I. Jeanne songeait, sur l’herbe assise, grave et rose…

Jeanne songeait, sur l’herbe assise, grave et rose… – Les références

L’Art d’être grand-pèreIII. La Lune ;
Collection Bouquins, Robert Laffont, Œuvres complètes de Victor Hugo, Poésie III, p 735.

Jeanne songeait, sur l’herbe assise, grave et rose… – L’enregistrement

Je vous invite à écouter Jeanne songeait, sur l’herbe assise, grave et rose…, premier poème de la partie III. La Lune, du recueil L’Art d’être grand-père, de Victor Hugo.
Il est suivi de Choses du soir.

Jeanne songeait, sur l’herbe assise, grave et rose…

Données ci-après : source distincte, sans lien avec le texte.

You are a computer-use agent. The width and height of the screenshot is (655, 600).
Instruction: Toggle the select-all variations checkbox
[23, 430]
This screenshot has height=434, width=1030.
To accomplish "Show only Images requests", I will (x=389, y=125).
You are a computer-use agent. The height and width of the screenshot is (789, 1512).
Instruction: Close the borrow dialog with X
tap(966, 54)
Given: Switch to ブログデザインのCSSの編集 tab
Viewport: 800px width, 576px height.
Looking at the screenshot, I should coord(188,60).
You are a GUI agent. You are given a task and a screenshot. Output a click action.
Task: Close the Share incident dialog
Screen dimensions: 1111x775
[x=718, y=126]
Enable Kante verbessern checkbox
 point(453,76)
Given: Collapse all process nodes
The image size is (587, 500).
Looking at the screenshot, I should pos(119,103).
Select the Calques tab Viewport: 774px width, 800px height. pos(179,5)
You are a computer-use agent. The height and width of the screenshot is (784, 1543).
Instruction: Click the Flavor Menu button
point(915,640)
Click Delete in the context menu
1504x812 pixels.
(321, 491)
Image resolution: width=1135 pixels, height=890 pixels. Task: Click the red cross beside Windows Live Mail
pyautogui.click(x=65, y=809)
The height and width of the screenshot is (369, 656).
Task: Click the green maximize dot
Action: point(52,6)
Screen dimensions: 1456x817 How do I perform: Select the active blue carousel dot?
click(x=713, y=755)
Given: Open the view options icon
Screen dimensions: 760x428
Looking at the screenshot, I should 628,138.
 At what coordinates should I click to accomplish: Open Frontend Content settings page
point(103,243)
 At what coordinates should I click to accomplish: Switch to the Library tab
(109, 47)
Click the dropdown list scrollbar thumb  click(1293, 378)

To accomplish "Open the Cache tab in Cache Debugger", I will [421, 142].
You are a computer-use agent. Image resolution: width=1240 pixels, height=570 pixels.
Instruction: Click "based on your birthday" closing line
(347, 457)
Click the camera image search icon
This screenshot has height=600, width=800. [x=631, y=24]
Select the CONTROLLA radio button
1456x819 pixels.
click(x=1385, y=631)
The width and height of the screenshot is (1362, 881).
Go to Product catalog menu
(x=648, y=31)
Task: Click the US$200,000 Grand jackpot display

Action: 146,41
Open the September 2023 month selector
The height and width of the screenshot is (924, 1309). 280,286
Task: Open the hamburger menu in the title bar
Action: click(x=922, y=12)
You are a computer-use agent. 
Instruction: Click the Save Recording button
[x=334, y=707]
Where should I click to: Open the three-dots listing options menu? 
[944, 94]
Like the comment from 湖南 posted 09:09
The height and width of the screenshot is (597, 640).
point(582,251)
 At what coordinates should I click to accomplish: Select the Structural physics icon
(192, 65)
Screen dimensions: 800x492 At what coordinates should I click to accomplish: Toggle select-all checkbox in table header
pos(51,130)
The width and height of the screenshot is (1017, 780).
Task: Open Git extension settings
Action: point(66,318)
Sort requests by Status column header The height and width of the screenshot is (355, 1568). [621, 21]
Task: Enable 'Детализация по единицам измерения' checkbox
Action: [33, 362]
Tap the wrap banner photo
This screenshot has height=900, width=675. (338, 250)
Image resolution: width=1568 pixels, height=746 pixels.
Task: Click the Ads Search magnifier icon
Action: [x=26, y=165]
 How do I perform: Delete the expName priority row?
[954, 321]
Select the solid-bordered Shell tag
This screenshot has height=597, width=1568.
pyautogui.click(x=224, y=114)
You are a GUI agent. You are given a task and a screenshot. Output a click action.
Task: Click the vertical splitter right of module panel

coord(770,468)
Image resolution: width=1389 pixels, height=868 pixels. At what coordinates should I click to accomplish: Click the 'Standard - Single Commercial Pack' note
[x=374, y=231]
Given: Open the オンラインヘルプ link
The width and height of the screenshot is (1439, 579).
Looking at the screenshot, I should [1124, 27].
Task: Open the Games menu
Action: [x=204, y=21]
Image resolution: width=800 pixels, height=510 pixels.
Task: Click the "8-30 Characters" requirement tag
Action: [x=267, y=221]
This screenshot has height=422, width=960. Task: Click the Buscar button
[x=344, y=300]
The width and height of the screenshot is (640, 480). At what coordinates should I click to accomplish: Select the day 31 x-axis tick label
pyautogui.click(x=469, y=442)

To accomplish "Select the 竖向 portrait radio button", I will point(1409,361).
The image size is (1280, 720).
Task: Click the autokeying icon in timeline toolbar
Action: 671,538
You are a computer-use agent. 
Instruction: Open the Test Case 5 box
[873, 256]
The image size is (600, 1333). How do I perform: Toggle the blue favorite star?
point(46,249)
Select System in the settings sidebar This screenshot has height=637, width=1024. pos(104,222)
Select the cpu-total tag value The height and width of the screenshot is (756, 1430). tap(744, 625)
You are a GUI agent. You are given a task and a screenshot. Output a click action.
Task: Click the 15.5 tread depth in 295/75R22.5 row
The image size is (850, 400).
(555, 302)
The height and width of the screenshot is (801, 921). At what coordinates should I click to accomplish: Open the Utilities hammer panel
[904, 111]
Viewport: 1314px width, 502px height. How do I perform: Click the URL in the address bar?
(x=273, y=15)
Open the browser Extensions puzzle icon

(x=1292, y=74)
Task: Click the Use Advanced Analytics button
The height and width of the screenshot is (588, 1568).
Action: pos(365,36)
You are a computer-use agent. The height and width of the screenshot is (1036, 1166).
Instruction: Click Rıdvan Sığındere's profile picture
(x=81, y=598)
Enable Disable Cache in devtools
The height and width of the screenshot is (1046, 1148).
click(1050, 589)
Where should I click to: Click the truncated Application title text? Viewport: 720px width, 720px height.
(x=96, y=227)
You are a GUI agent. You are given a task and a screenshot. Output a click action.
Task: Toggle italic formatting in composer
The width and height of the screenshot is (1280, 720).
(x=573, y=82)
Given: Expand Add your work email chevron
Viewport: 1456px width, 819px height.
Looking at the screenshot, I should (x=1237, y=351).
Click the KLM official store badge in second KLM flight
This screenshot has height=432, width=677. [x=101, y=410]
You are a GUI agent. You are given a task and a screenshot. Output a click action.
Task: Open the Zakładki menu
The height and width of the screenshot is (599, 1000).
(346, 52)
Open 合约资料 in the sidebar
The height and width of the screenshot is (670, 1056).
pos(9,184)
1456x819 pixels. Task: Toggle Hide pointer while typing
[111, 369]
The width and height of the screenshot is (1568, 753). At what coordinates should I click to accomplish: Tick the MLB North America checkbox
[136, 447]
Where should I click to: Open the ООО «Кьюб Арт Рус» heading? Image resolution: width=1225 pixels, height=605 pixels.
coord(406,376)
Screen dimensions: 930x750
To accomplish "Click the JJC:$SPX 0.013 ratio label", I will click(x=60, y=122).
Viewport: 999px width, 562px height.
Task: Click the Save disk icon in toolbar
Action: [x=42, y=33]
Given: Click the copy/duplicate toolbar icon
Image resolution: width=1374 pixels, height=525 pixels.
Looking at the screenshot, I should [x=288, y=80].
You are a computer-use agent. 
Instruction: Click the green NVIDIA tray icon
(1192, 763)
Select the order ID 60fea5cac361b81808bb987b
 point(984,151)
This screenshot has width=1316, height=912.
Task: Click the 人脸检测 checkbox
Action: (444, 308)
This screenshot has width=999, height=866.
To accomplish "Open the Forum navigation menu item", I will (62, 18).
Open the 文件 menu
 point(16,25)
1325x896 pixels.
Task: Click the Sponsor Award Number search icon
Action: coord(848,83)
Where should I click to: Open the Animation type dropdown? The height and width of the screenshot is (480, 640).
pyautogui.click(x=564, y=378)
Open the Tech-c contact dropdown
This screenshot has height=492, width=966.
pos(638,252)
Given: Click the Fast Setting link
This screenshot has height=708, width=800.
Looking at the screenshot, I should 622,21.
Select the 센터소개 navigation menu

Jeanne songeait, sur l’herbe assise, grave et rose… – Le texte

I


Jeanne songeait, sur l’herbe assise, grave et rose ;
Je m’approchai : — Dis-moi si tu veux quelque chose,
Jeanne ? — car j’obéis à ces charmants amours,
Je les guette, et je cherche à comprendre toujours
Tout ce qui peut passer par ces divines têtes.
Jeanne m’a répondu : — Je voudrais voir des bêtes.
Alors je lui montrai dans l’herbe une fourmi.
— Vois ! — mais Jeanne ne fut contente qu’à demi.
— Non, les bêtes, c’est gros, me dit-elle.

Leur rêve,

C’est le grand. L’Océan les attire à sa grève,
Les berçant de son chant rauque, et les captivant
Par l’ombre, et par la fuite effrayante du vent ;
Ils aiment l’épouvante, il leur faut le prodige.
— Je n’ai pas d’éléphant sous la main, répondis-je.
Veux-tu quelque autre chose ? ô Jeanne, on te le doit !
Parle. — Alors Jeanne au ciel leva son petit doigt.
— Ça, dit-elle. — C’était l’heure où le soir commence.
Je vis à l’horizon surgir la lune immense.